Awarded at a gala dinner at Parliament House, Canberra, on 16 October by the Prime Minister Scott Morrison, the prize recognises Associate Professor Liz New’s outstanding research in developing chemical tools to assist the study of biological systems.

She has pioneered the development of new molecular imaging tools to study the activity of anti-cancer drugs and to understand how oxidative stress is related to diseases associated with ageing.

The Prime Minister’s Prizes for Science are Australia’s most prestigious awards for outstanding achievements in scientific research and research-based innovation.

Associate Professor New received her $50,000 prize money, medallion designed by renowned artist Wojciech Pietranik from the Royal Australian Mint, lapel pin, and award certificate at the award dinner.

“To me this prize is really recognition of the hard work and the dedication and the creativity of all those who share this research journey with me,” said Associate Professor New.

“I love that as a scientist, I can be an explorer. The molecules that we make have never been made before and we’re able to then put them into cells and see things that have never been seen before.”

Associate Professor New’s work focuses on developing molecules that act as fluorescent sensors, emitting light to allow observation of how cells cycle through oxidative events over long periods of time. Existing imaging systems such as ultrasound and MRI provide structural information about biological systems, but can’t provide information about the nature or distribution of chemicals within the cell.

Her reversible sensors will assist in the identification of potential treatments for diseases associated with ageing, such as cardiovascular disease, cancer and diabetes – an important breakthrough considering that these diseases affect 50 per cent of the Australian population and contribute to 85 per cent of deaths.

“I explain our work by using an analogy of a mobile phone. If you’ve lost your phone in a cluttered bag, the solution, of course, is to call it to let the sound signal its location. In the same way, the cell is very cluttered and it’s a challenge to find the chemical of interest, so we use light to signal the location of a chemical within a cell,” explained Associate Professor New.

“It’s really exciting now that our imaging tools are being used by researchers all over the world to investigate many different diseases and answer questions we’ve never considered. For example, our tools are being used to study Parkinson’s disease and how it can be treated.”

Associate Professor New is also an alumna of the University of Sydney, having graduated with her Bachelor of Science (Advanced) with Honours I and the University Medal, and her Master of Science in Chemistry.

“I’m fortunate to have always been encouraged in science. My father was a researcher and my mother was a medical doctor. When I was 10 my parents showed me a drop of blood under the microscope and I remember being fascinated by all of the cells that I could see. I’m still amazed by the power that microscopy has to show us what is going on inside our bodies,” said Associate Professor New.

Malcolm McIntosh Prize for Physical Scientist of the Year

Sir Malcolm McIntosh AC was an Australian scientist and senior public servant who was head of the Commonwealth Scientific and Industrial Research Organisation (CSIRO) between 1996 and 2000.

This year marks 20 years of the Prime Minister’s Prizes for Science. The Malcolm McIntosh Prize for Physical Scientist of the Year recognises an exceptional achievement in science that benefits, or has the potential to benefit, human welfare or society.

=======

Task item A: Can you copy the passage on Liz New's science prize word for word, from "Associate Professor New is" up to and including "1996 and 2000."?
Task item B: How would you render this sentence from the passage on Liz New's science prize in Spanish: "The Prime Minister’s Prizes for Science are Australia’s most prestigious awards for outstanding achievements in scientific research and research-based innovation."

Information provided:
=======

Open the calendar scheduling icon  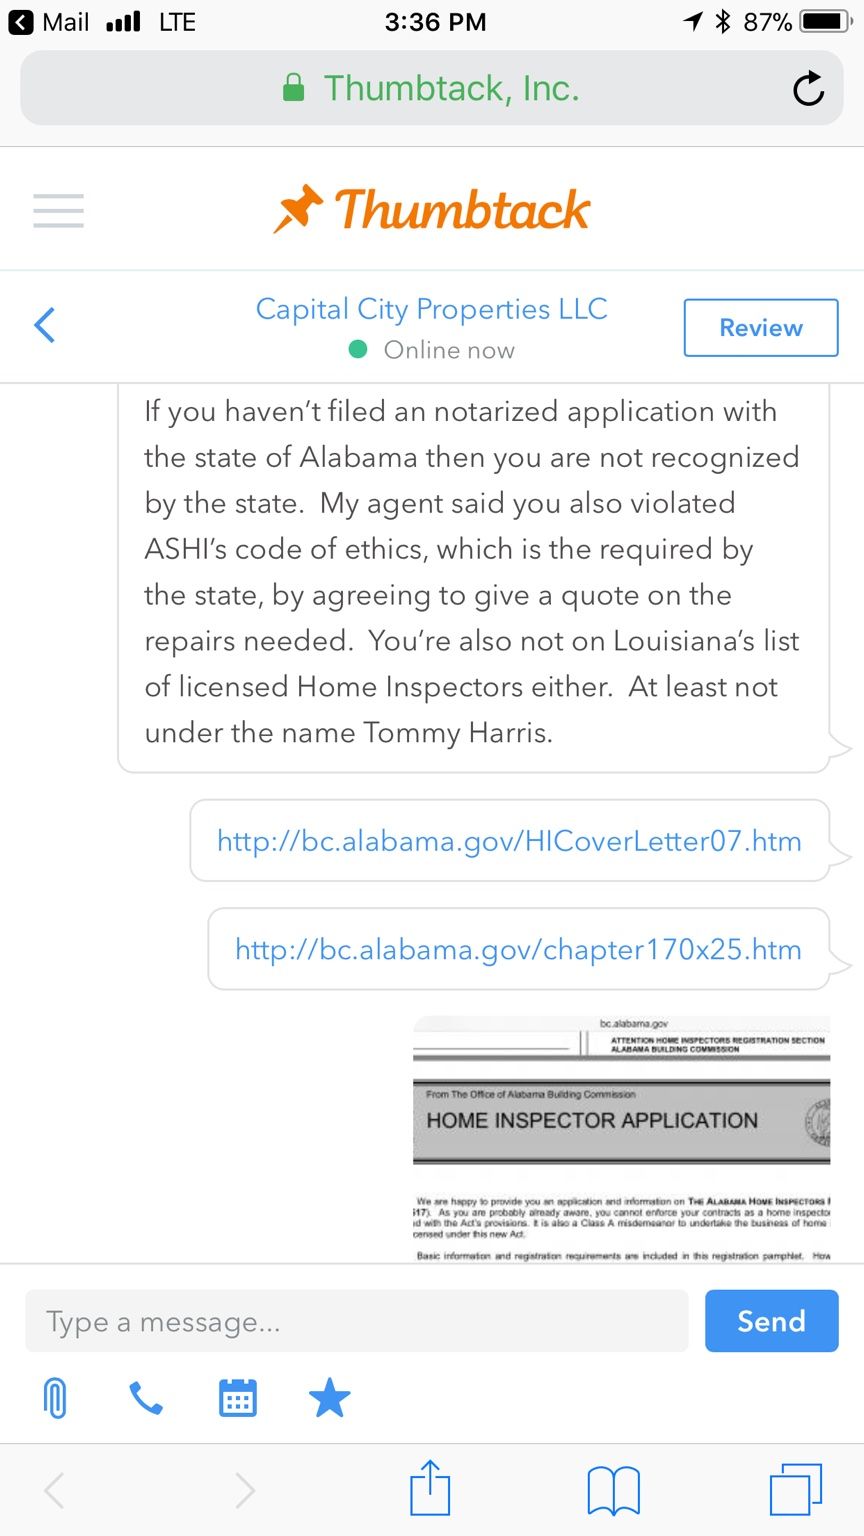tap(238, 1398)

=======

Response A:
Associate Professor New is also an alumna of the University of Sydney, having graduated with her Bachelor of Science (Advanced) with Honours I and the University Medal, and her Master of Science in Chemistry.

“I’m fortunate to have always been encouraged in science. My father was a researcher and my mother was a medical doctor. When I was 10 my parents showed me a drop of blood under the microscope and I remember being fascinated by all of the cells that I could see. I’m still amazed by the power that microscopy has to show us what is going on inside our bodies,” said Associate Professor New.

Malcolm McIntosh Prize for Physical Scientist of the Year

Sir Malcolm McIntosh AC was an Australian scientist and senior public servant who was head of the Commonwealth Scientific and Industrial Research Organisation (CSIRO) between 1996 and 2000.

Response B: Los Premios del Primer Ministro a la Ciencia son los galardones más prestigiosos de Australia para logros destacados en la investigación científica y en la innovación basada en la investigación.